El equipo no solo construyó el dispositivo; lo sometió a una serie rigurosa de comprobaciones para asegurar que funcione de manera fiable en el mundo real. Probaron la tira contra una vasta gama de alimentos, incluyendo frutas, verduras, granos, carnes y otras semillas, para asegurarse de que no diera una falsa alarma. Los resultados mostraron que la prueba es extremadamente selectiva; solo se ilumina para los tres frutos secos objetivo e ignora todo lo demás, incluyendo otros tipos de frutos secos como las pacanas o las nueces del Brasil, que son químicamente similares pero distintas. Los investigadores también comprobaron qué tan sensible es el dispositivo, determinando la cantidad mínima de proteína de fruto seco que podría encontrar de forma fiable. Encontraron que la tira podía detectar tan solo un microgramo de proteína de almendra por gramo de alimento, medio microgramo para la nuez y dos gramos y medio para la avellana en extractos crudos. Estos niveles son lo suficientemente bajos como para detectar incluso rastros diminutos de contaminación que podrían dañar a un consumidor sensible.

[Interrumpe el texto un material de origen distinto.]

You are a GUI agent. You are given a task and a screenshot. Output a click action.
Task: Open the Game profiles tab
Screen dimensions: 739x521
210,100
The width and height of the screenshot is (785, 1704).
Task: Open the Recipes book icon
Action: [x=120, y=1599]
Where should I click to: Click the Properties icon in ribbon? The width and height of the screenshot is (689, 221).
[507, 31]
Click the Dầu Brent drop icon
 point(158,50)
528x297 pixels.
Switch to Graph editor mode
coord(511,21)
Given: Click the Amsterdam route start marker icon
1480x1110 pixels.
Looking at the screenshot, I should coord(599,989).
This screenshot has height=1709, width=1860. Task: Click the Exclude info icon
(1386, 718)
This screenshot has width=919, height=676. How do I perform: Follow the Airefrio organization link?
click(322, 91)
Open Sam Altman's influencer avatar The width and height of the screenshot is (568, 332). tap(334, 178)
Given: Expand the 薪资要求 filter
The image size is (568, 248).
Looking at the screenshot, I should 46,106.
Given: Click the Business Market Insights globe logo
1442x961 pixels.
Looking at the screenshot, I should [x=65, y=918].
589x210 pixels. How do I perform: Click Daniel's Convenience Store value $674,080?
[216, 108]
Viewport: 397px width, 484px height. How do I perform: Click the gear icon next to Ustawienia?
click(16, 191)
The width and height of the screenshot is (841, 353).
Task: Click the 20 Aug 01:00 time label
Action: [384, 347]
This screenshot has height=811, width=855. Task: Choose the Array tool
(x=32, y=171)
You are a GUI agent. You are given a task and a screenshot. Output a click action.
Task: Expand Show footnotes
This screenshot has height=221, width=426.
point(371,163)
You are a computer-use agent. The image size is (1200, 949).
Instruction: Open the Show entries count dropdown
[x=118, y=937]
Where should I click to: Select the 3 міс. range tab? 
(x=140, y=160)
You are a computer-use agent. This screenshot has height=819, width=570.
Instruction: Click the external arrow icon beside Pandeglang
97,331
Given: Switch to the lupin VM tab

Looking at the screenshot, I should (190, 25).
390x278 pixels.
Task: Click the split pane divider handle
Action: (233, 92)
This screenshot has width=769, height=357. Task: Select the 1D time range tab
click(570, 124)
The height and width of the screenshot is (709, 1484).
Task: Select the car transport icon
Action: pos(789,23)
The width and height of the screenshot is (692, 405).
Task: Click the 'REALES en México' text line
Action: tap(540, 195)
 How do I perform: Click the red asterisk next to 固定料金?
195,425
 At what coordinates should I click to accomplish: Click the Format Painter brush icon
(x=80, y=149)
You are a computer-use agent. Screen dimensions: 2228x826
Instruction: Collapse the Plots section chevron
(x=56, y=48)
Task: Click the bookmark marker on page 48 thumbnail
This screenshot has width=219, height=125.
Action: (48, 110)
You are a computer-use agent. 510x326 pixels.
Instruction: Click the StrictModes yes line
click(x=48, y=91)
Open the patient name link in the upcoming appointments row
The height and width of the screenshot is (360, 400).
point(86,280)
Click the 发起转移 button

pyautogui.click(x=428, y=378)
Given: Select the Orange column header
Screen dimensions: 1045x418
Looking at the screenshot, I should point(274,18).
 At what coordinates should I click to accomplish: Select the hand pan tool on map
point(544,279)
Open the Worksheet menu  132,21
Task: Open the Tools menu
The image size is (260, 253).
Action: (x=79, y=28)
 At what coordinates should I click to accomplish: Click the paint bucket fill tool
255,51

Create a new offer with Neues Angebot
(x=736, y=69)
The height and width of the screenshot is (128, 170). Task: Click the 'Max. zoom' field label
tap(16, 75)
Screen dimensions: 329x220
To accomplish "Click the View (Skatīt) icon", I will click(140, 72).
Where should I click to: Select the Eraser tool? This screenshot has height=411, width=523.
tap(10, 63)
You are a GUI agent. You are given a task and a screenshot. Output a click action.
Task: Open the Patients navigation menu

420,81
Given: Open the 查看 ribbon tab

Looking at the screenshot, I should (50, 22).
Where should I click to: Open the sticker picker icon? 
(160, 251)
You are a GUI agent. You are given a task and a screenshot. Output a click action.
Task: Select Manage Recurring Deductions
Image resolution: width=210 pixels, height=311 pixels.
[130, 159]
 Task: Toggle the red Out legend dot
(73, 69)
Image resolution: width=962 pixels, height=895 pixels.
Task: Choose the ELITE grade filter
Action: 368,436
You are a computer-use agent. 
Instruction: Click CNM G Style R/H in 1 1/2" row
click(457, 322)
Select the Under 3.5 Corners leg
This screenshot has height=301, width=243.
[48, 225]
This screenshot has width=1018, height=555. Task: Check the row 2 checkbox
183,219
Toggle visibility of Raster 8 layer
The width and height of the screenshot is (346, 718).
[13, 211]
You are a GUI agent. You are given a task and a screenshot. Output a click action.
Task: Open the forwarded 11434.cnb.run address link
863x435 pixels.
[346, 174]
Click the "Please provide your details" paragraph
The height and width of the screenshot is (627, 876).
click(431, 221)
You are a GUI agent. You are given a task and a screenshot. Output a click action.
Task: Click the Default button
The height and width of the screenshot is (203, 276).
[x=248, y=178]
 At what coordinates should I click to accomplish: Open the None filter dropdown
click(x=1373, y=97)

Sin embargo, los alimentos rara vez son solo ingredientes crudos; son cocinados, horneados y mezclados con grasas y ácidos, todos los cuales pueden cambiar el comportamiento de las proteínas. Para ver si la prueba podía manejar estos cambios, el equipo horneó galletas que contenían cantidades diminutas y conocidas de almendras, avellanas y nueces molidas. Luego, probaron estos productos horneados con su nueva tira. Incluso después del alto calor del horno, que puede alterar la estructura de las proteínas, el dispositivo identificó con éxito los frutos secos. En estas galletas horneadas, la tira aún pudo detectar dos microgramos de almendra, uno y medio de nuez y doce microgramos de avellana por gramo de alimento. Los investigadores también probaron la tira en alimentos líquidos y sólidos complejos como bebidas de chocolate, queso fresco y licores de hierbas, confirmando que la prueba funciona con precisión independientemente de la textura o la acidez del alimento.

Un problema común con algunas pruebas rápidas es que, si una muestra contiene demasiada sustancia objetivo, la prueba puede fallar al no mostrar un resultado, un fenómeno conocido como el efecto gancho (hook effect). Los investigadores comprobaron esto probando muestras con concentraciones extremadamente altas de proteína de fruto seco. Encontraron que, aunque las líneas de la prueba se volvieron más tenues en niveles muy altos, el dispositivo siguió siendo fiable para las concentas bajas que son las más importantes para la seguridad. Las concentraciones necesarias para causar este fallo eran tan altas que solo ocurrirían si alguien añadiera intencionadamente una gran cantidad de frutos secos como ingrediente, en cuyo caso el producto ya estaría obligado a llevar una etiqueta de advertencia. Esto significa que la prueba es segura para su propósito previsto: encontrar rastros accidentales.

El estudio concluye que esta nueva tira es una poderosa adición al conjunto de herramientas de seguridad de la industria alimentaria. Al permitir la detección simultánea de tres alérgenos principales en una única prueba rápida y económica, ayuda a los fabricantes a tomar mejores decisiones sobre sus productos. Si una fábrica sabe exactamente qué frutos secos están presentes y en qué cantidades, puede utilizar el etiquetado preventivo de manera más responsable, evitando el uso excesivo de advertencias que pueden confundir a los consumidores, protegiendo al mismo tiempo a aquellos con alergias graves. El dispositivo ha sido validado para funcionar tanto en ingredientes crudos como en alimentos terminados y cocinados, ofreciendo una forma práctica de gestionar el riesgo de las alergias a los frutos secos en un suministro de alimentos cada vez más complejo.